Whoa glad you added the artist I never woulda figgered that out,don't listen to Dwight, but yes Bakersfield is a farmtown with an oil patch on the side for good luck!


----------



## GreenDayGirl (Jun 28, 2006)

yeah I live north but I'm from San Diego, I've made the I-5 run many times. Its always hot though there.

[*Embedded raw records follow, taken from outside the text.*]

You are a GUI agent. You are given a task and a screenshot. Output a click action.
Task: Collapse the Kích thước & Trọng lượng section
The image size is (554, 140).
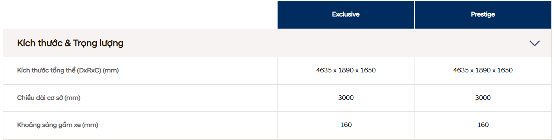pos(534,43)
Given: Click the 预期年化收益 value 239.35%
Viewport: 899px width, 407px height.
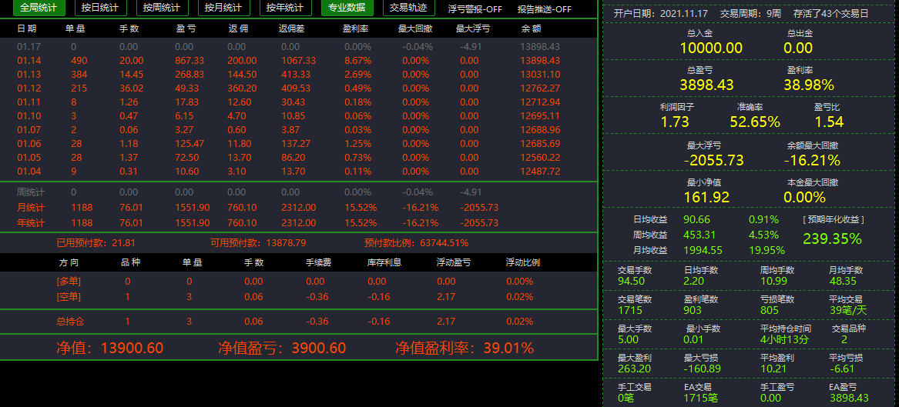Looking at the screenshot, I should pos(833,239).

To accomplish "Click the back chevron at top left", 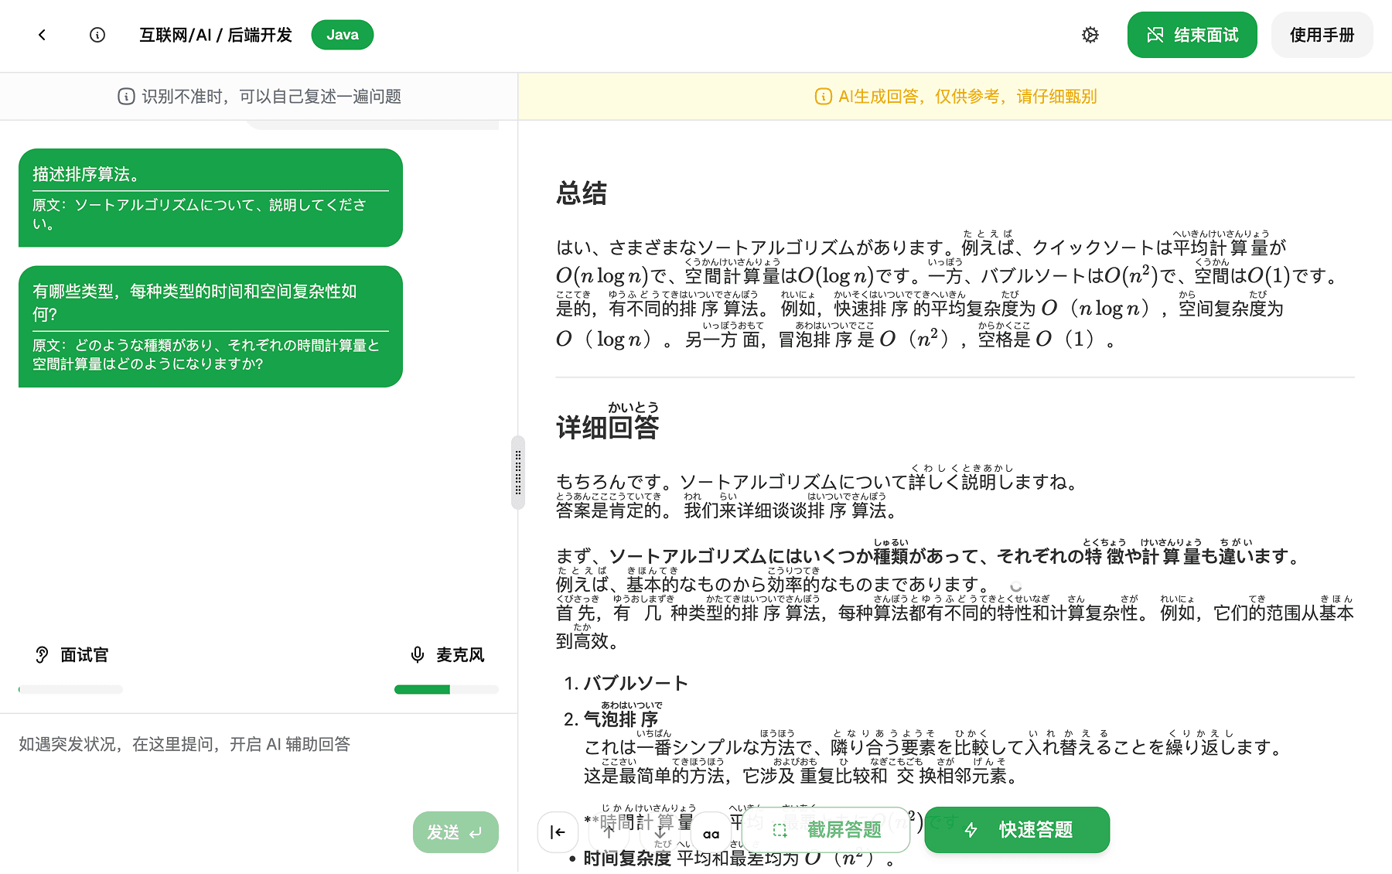I will point(42,35).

Like 111 last time.


----------



## naturalhi (Jun 28, 2006)

Thats why we moved to the lost coast, cool year round! like Bay area weather!


----------



## GreenDayGirl (Jun 28, 2006)

kinda gloomy though...like up here


----------



## RossAlexander (Jun 28, 2006)

yeah its 108 today...pretty sick...


----------



## Mysterious (Jun 28, 2006)

ive never left the east coast florida up to delaware and back down many times but never off east coast.  Florida is like 95 degrees today


----------



## RossAlexander (Jun 28, 2006)

i believe i saw a grow thread of yours mysterious...are you growing indoors?


----------



## LdyLunatic (Jun 28, 2006)

RossAlexander said:
			
		

> haha..thanks naturalhi. yeah you guys are right it is too risky..


 
why don't you join another site.........thats not MJ oriented....such as myspace.com  use a different user name  

my space is pretty cool cause all different kinds of people are there and myself have seen many stoners there....

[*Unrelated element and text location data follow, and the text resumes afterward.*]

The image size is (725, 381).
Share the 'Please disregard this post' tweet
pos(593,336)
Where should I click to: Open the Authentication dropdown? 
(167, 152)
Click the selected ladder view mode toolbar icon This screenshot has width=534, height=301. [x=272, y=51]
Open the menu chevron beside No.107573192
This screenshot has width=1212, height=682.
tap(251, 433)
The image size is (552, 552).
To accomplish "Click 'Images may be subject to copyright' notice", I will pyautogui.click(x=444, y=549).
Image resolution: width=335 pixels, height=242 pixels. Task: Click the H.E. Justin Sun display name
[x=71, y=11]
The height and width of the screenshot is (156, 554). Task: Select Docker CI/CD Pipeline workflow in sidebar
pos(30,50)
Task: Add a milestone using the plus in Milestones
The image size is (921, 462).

Danny Danko is there....high times cultivation editor and tons of other like minded people

you can start friendships without telling people you grow....cause it should be a secret anyway right?  

but to ask someone if they like to puff a doob here and there isn't gonna get you in shit 

i feel ya on wanting to meet new people.....as i sit here and type i can seriously say i have NO friends ....all my pals are 5000 miles away


----------



## naturalhi (Jun 28, 2006)

Wearin a sweatshirt a little chilly!


----------



## RossAlexander (Jun 28, 2006)

yeah i definitley know what you're sayin LdyLunatic thanks for lookin out maybe i'll try myspace


----------



## naturalhi (Jun 28, 2006)

A neighbor who happens to be gay, he told me that my space was origanaly was populated by mature gays, till the kids came, just a bit of trivia


----------



## RossAlexander (Jun 29, 2006)

really haha..well to be totally honest i hate myspace...but ldylunatic is right..i probably can meet a few fellow tokers on there...i just _hate_ the idea of having to say "i have a myspace".


----------



## LdyLunatic (Jun 29, 2006)

LMAO.....i'm such a space addict...HAHA.....yeah im a nerd....but i like messing around with the profile ...you know the layouts and stuff...

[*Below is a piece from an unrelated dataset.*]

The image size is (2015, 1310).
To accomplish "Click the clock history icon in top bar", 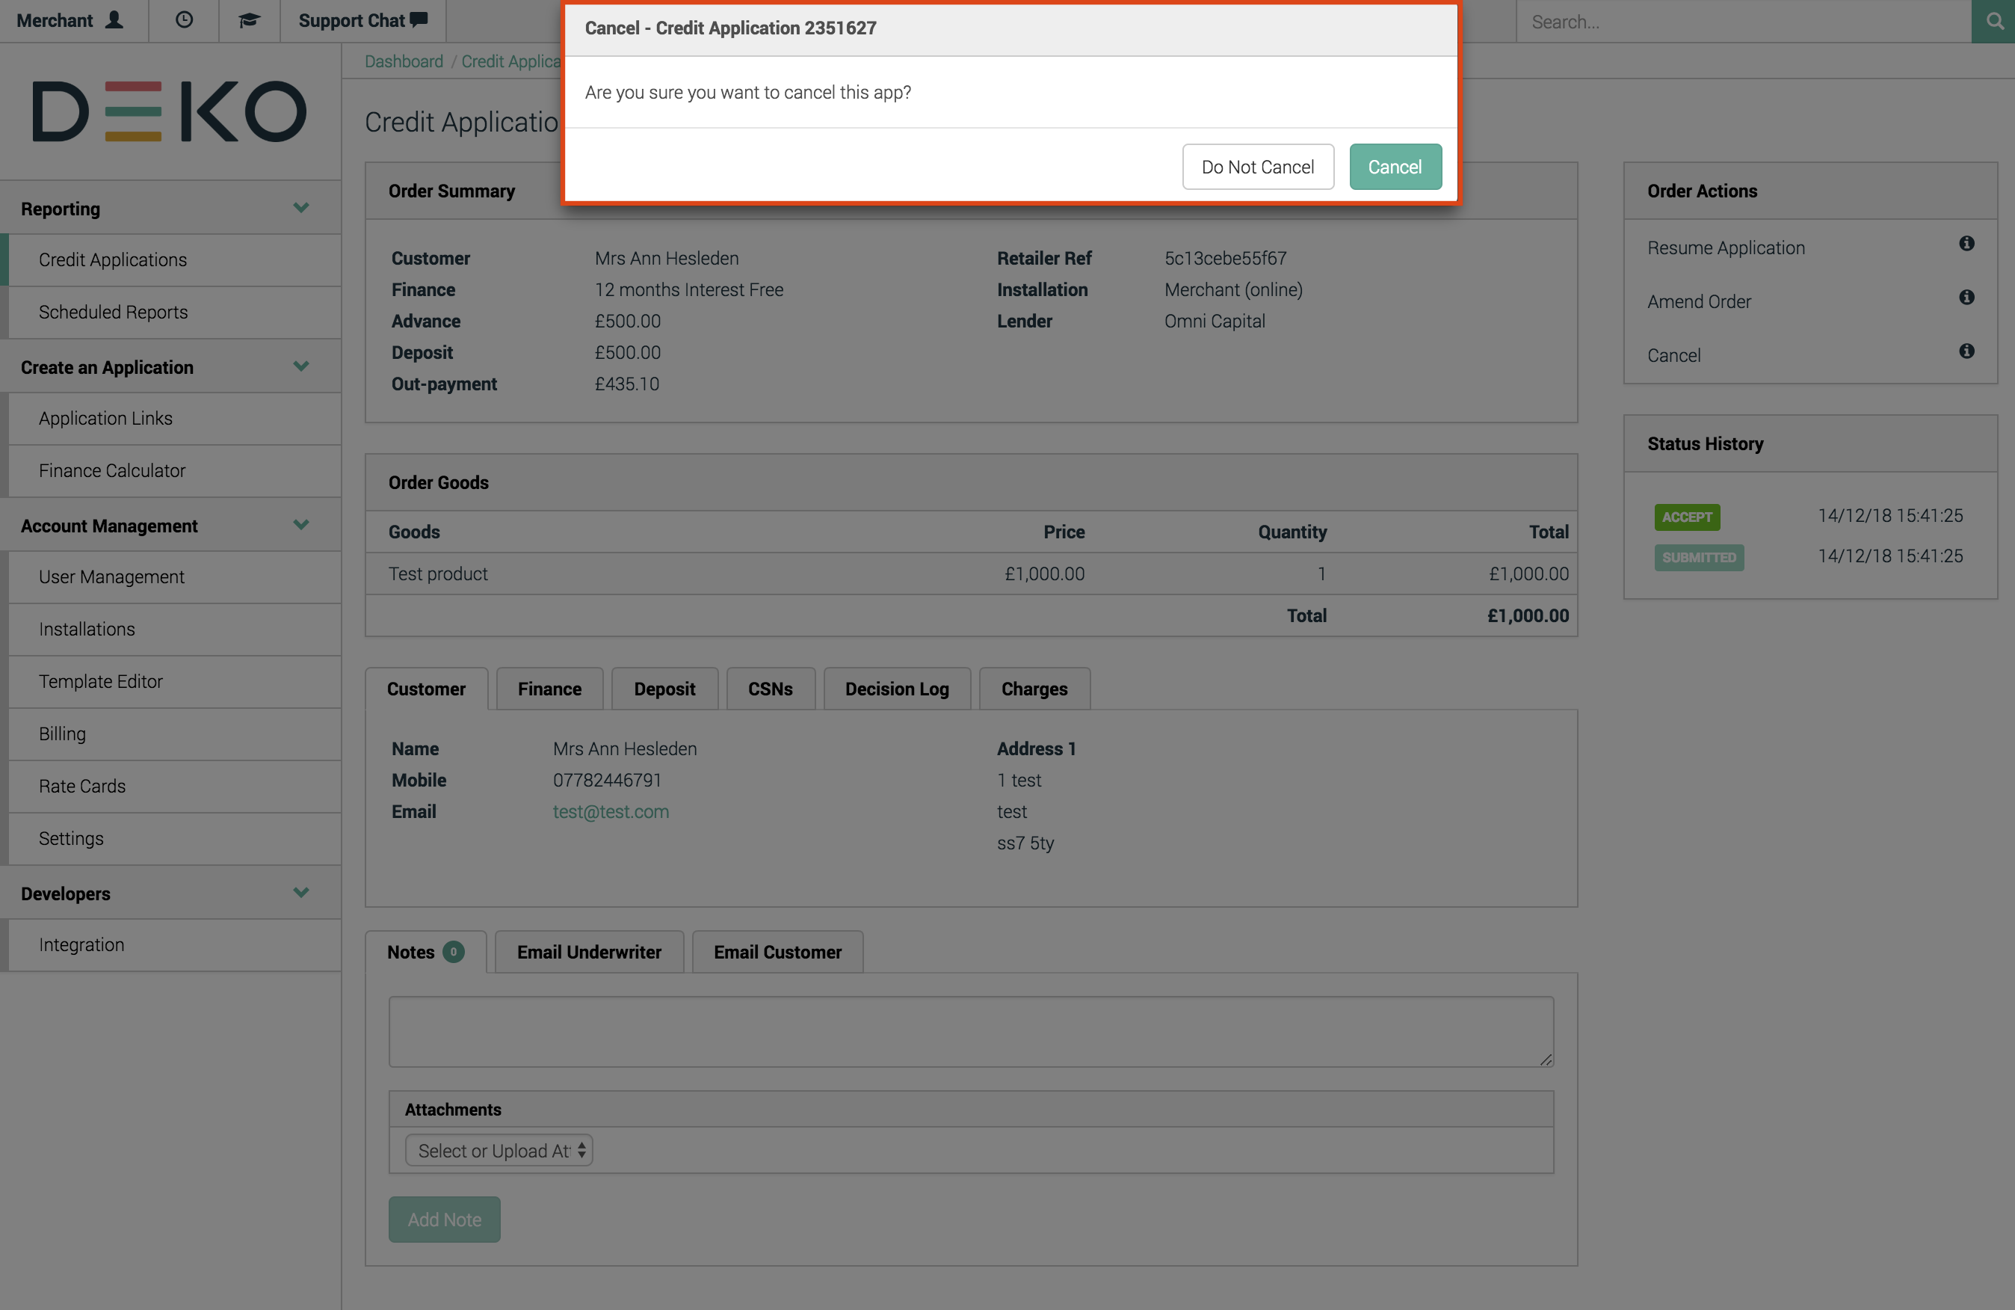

i use it mostly now to stay connected to friends back in ontario.....but yeah you two are soooo right....full of tons of kids and people just advertising their bands

remind me why i'm addicted ...LOL


----------



## RossAlexander (Jun 29, 2006)

yeah thats is totally cool if you want to use it for staying connected to friends and stuff..obviously this is just my opinion. i just don't like when 25 year old guys find 13 year old girls on there and get them to meet them at a park in the middle of the night.


----------